**Task to carry out:** Where the records hold the string "agent", show the whole line it sits on.

**Data provided:**
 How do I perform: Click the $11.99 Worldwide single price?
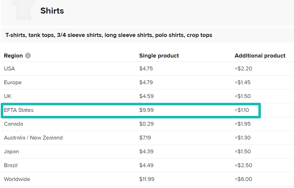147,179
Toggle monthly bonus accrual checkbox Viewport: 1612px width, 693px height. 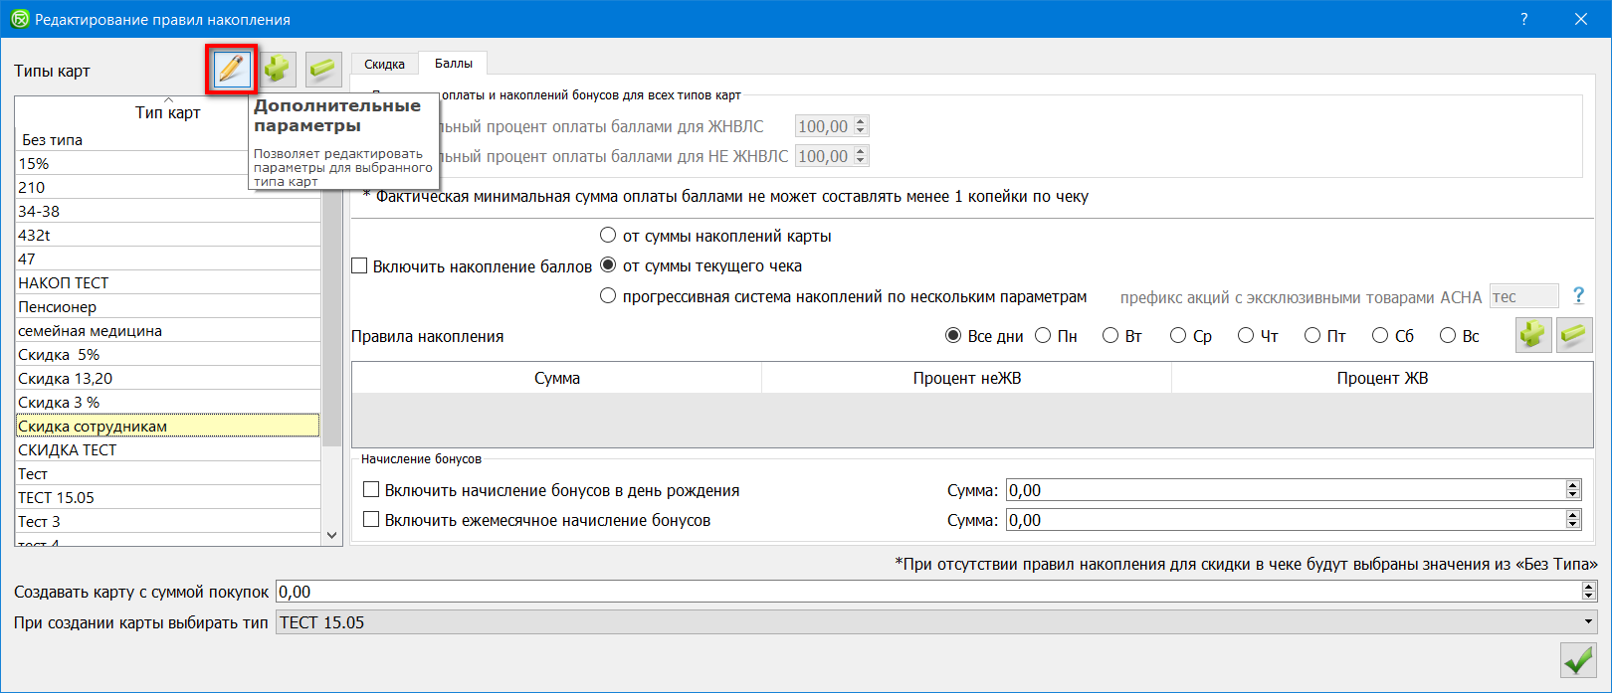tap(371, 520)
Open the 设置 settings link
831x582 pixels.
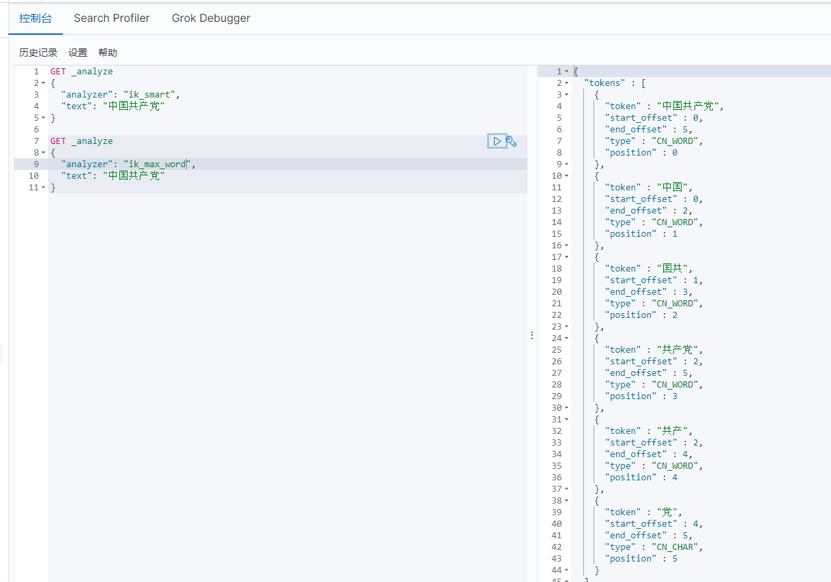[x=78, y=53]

==

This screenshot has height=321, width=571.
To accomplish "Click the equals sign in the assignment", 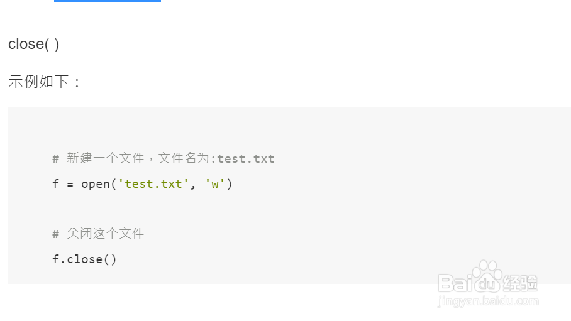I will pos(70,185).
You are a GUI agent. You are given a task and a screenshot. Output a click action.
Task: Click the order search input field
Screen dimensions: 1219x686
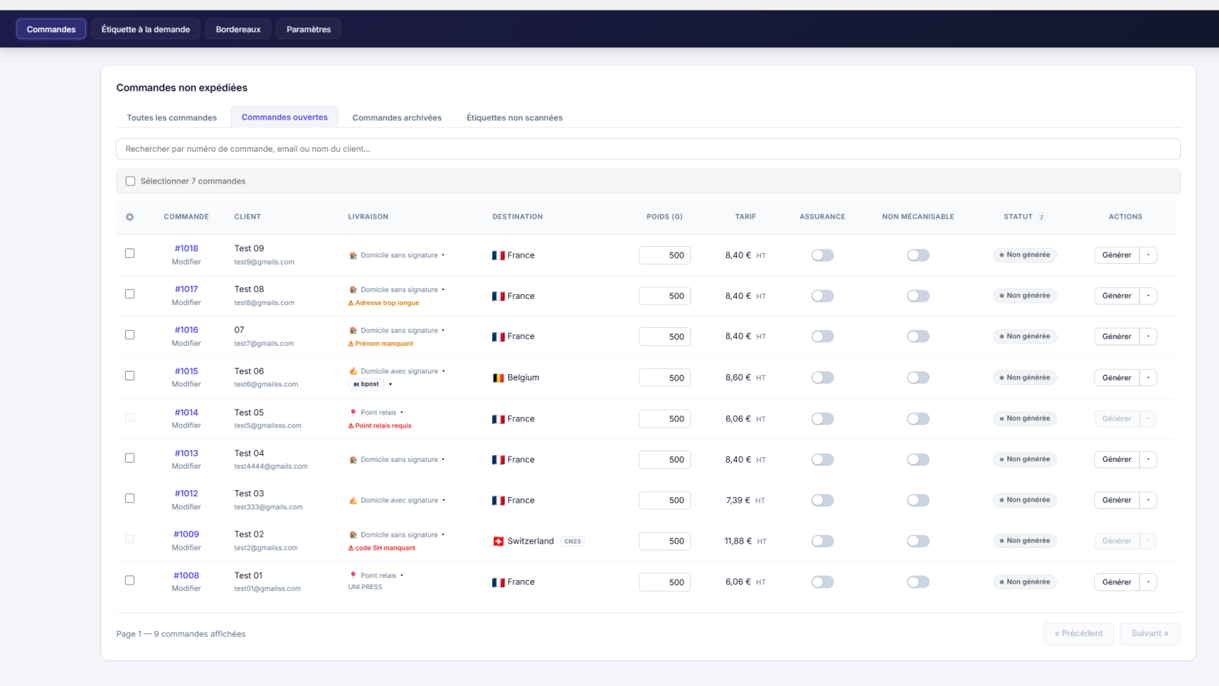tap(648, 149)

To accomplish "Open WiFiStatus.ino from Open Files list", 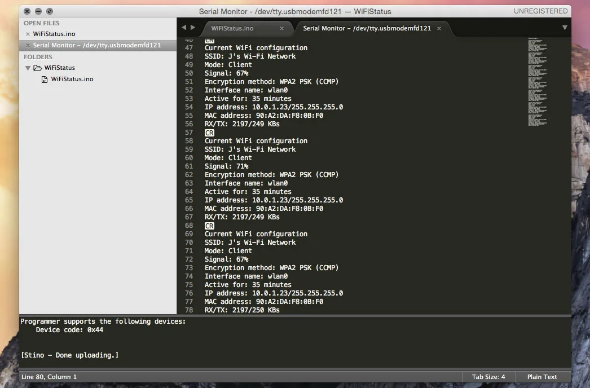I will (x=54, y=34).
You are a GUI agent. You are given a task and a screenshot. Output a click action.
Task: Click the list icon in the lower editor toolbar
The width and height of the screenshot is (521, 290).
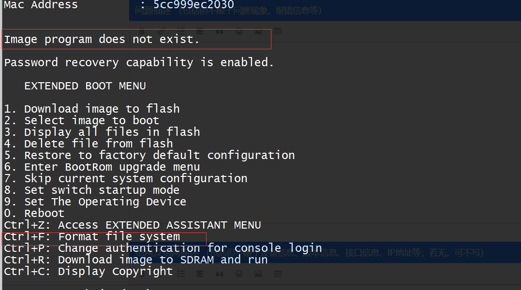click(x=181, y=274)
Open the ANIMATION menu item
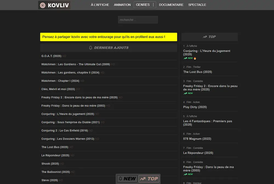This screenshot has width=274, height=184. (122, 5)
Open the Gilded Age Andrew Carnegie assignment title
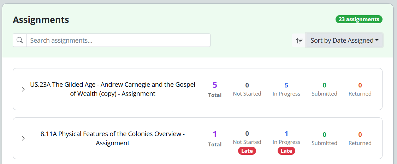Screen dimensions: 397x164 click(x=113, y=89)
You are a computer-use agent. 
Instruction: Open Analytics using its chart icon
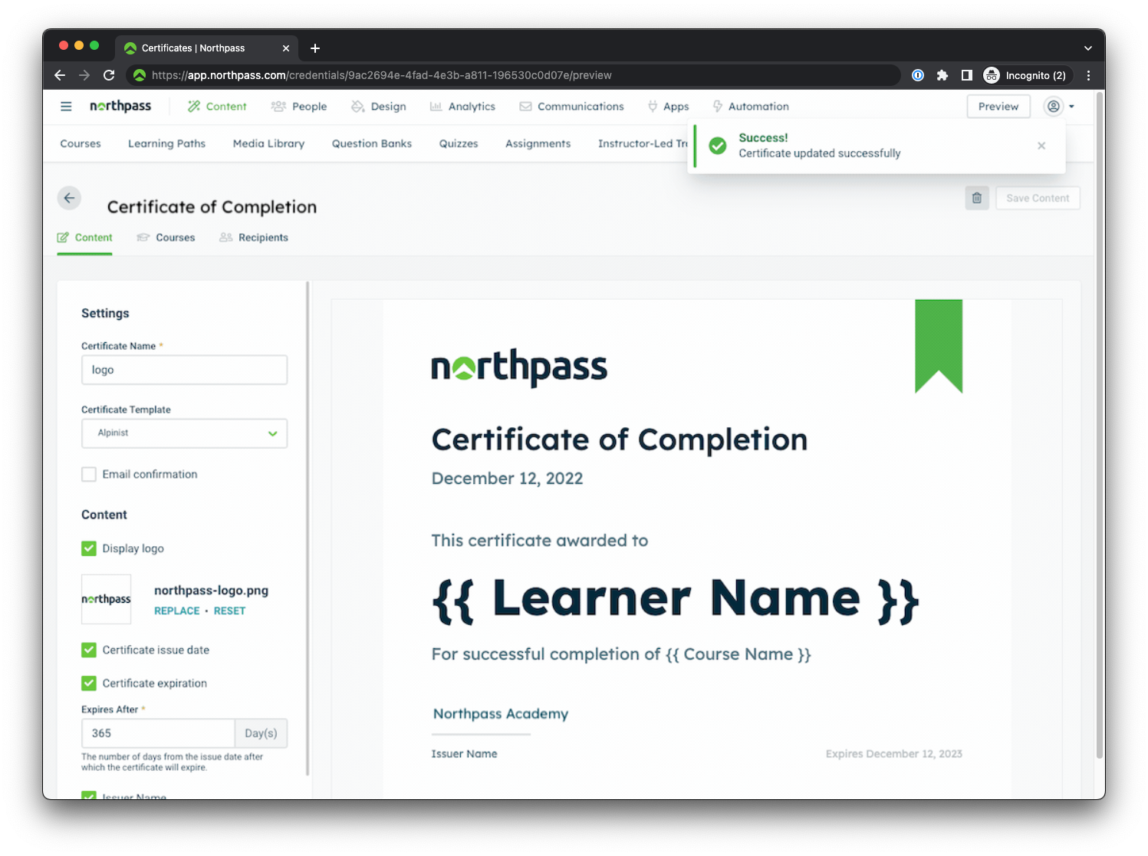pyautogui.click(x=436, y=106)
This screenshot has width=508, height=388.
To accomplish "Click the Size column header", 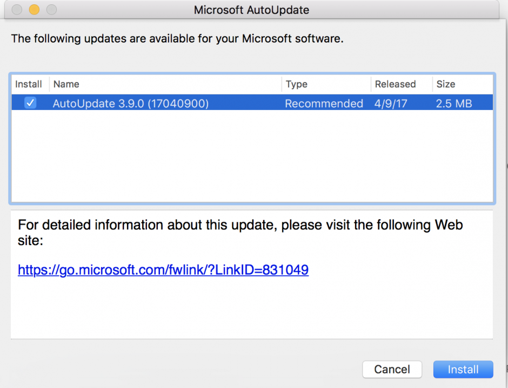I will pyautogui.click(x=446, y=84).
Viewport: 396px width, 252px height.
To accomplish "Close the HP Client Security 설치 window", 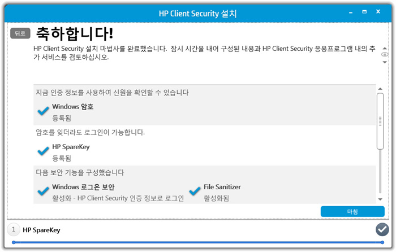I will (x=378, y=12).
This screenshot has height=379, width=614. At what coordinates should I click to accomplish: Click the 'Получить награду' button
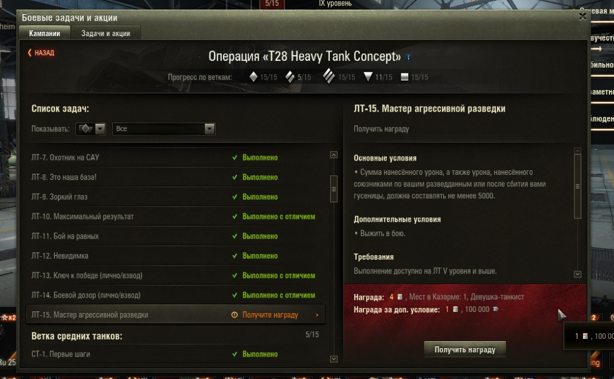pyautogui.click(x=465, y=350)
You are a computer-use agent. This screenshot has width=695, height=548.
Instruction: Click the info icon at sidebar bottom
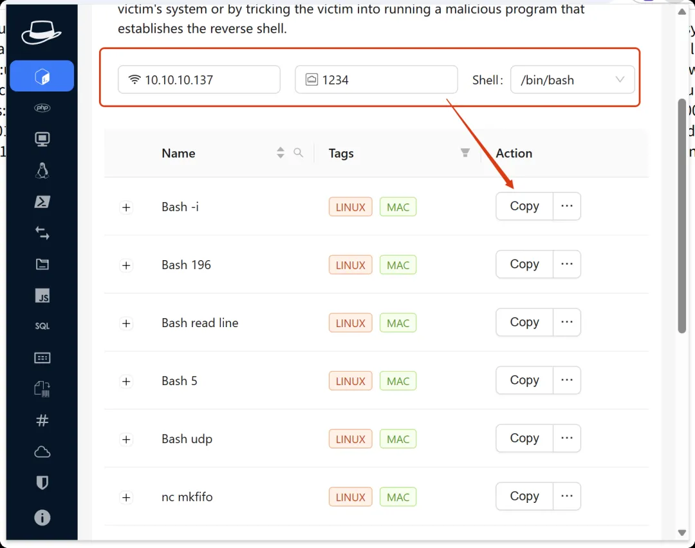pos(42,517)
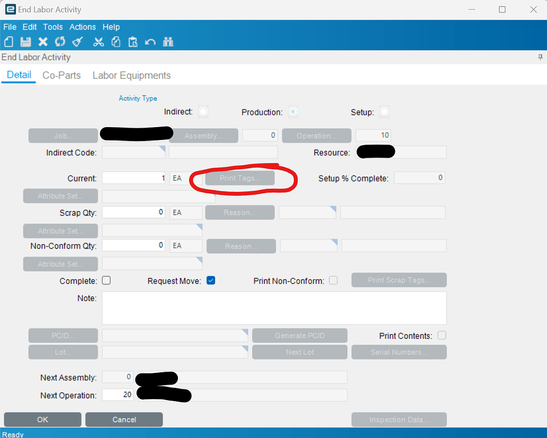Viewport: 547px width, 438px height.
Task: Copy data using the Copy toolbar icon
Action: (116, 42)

**Response:**
You are a GUI agent. You are given a task and a screenshot. Output a click action.
You are a GUI agent. You are given a task and a screenshot. Output a click action.
You are a computer-use agent. 
You are a computer-use agent. This screenshot has width=695, height=548.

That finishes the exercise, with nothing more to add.